As per Section 92CA, on receipt of the order, the Assessing Officer shall proceed to compute the total income of the assessee under sub-section (4) of Section 92C, having regard to the arm's length price determined under sub-section (3) by the Transfer Pricing Officer.

The writ petitioner has challenged the order of the Dispute Resolution Panel and has negated its objections to the draft assessment order framed on March 31, 2013. The draft assessment order came to be made pursuant to an order made by the Transfer Pricing Officer2 on October 29, 2019. The petitioner appears to have contended before the DRP that the reference to the TPO essentially amounted to a second reference made to purportedly give effect to the order of the Income Tax Appellate Tribunal3 dated July 14, 2017. This was so urged since the TPO had earlier framed an order dated October 17, 2017 to give effect to the aforenoted order of the ITAT.

Although the TPO had framed an order on October 17, 2017, the record would reflect that no corresponding order as envisaged under Section 92CA(4) of the Income Tax Act, 1961 was framed.
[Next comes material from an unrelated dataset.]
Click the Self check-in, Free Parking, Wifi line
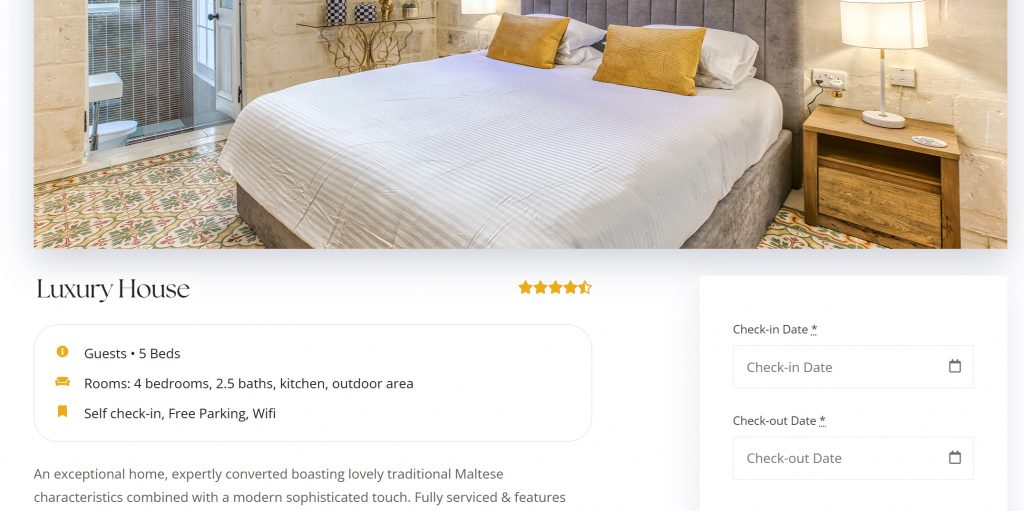The image size is (1024, 511). (x=180, y=414)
The petitioner had urged for the consideration of the DRP that the reference made on December 27, 2018 and the consequential order framed by the TPO seeking to give effect to the original order of the ITAT were clearly barred by the prescription of limitation as embodied in Section 153(3).

The petitioners had argued that the period of nine months, when computed from the passing of the order of the ITAT, would have come to an end on December 31, 2018. It was in the aforesaid light that it was urged that there was no authority, which inhered in the Assessing Officer, to pass further orders referable to Section 92CA(4).
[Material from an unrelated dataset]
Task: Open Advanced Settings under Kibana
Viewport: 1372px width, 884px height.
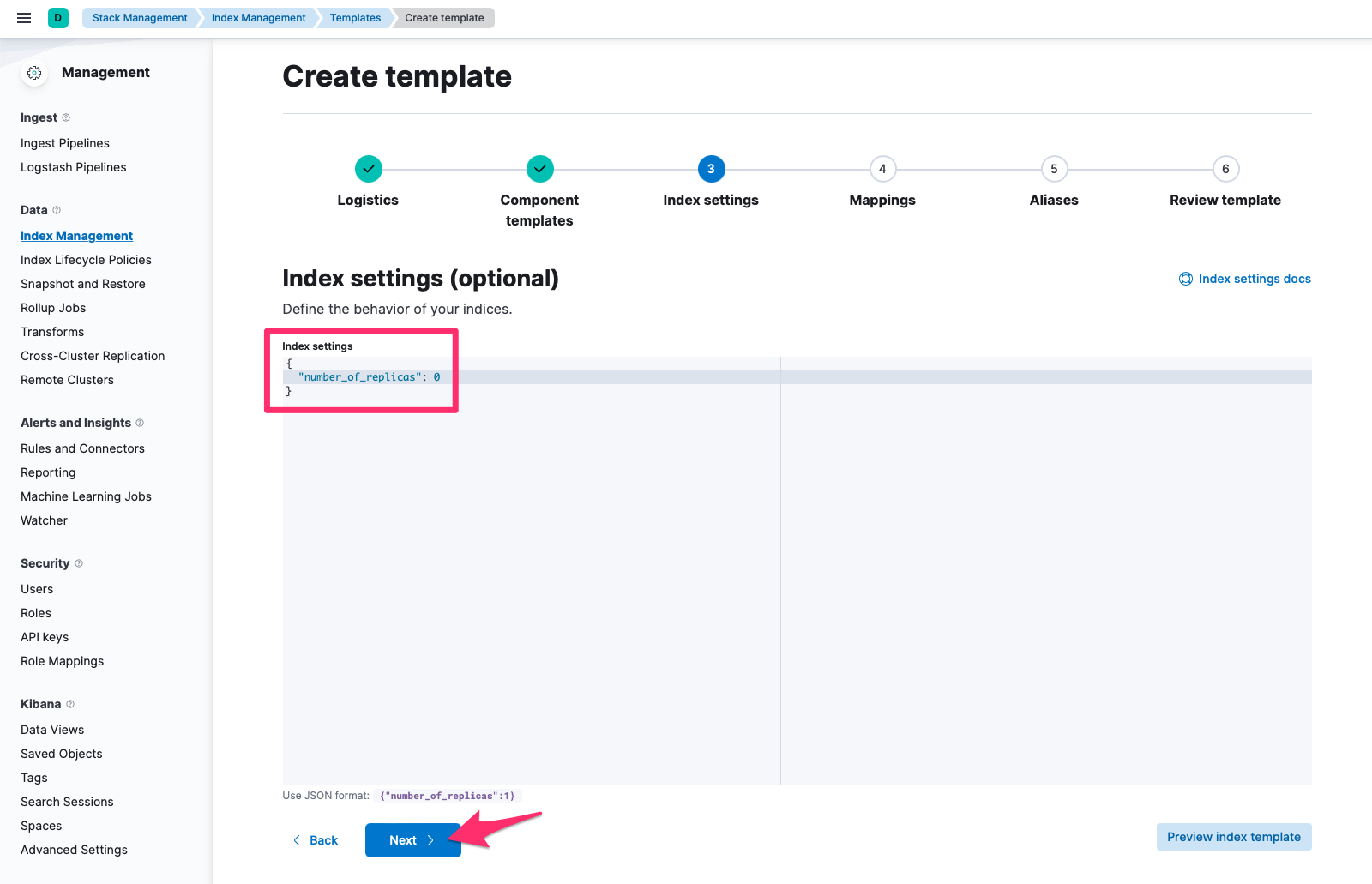Action: pos(74,850)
The DRP, however, refused to entertain the objection of limitation, noting that Section 144C(8) restricts its jurisdiction to confirming, reducing, or enhancing the variations proposed in the draft order. It essentially appears to have taken the position that a jurisdictional challenge, when raised by way of an objection under Section 144C(2), could not be entertained by it. It is aggrieved by the action that the writ petition has taken to be instituted.

The petitioner contended that the respondents had not challenged the order dated July 14, 2017 insofar as it pertained to the reference made to the TPO, thus consequently being disentitled to assail or question the correctness of the procedure as adopted by the ITAT in making that reference. As is well settled in law, neither the AO nor the TPO can possibly be recognized to have the authority to act contrary to the terms of the remand as the ITAT may choose to frame.

The department contended that it is only when a final assessment order in accordance with the direction of the DRP comes to be framed that an assessee could be recognized to have a right to assail the action of the respondents or take recourse to a legal remedy. The adjudication of objections by the DRP is only a step in aid of assessment in the case of an eligible assessee and does not result in the creation of a liability. A tax liability would arise only once a final assessment order is passed, which is appealable before the ITAT.

The court held that since the contingency is already provisioned for in sub-section (3), there would be no justification for such an order of the ITAT being placed or viewed as traceable to sub-section (4) of Section 153 of the Act.

The court allowed the writ petition and held that the respondent stands barred in law from passing any further orders of final assessment pertaining to AY 2009–10.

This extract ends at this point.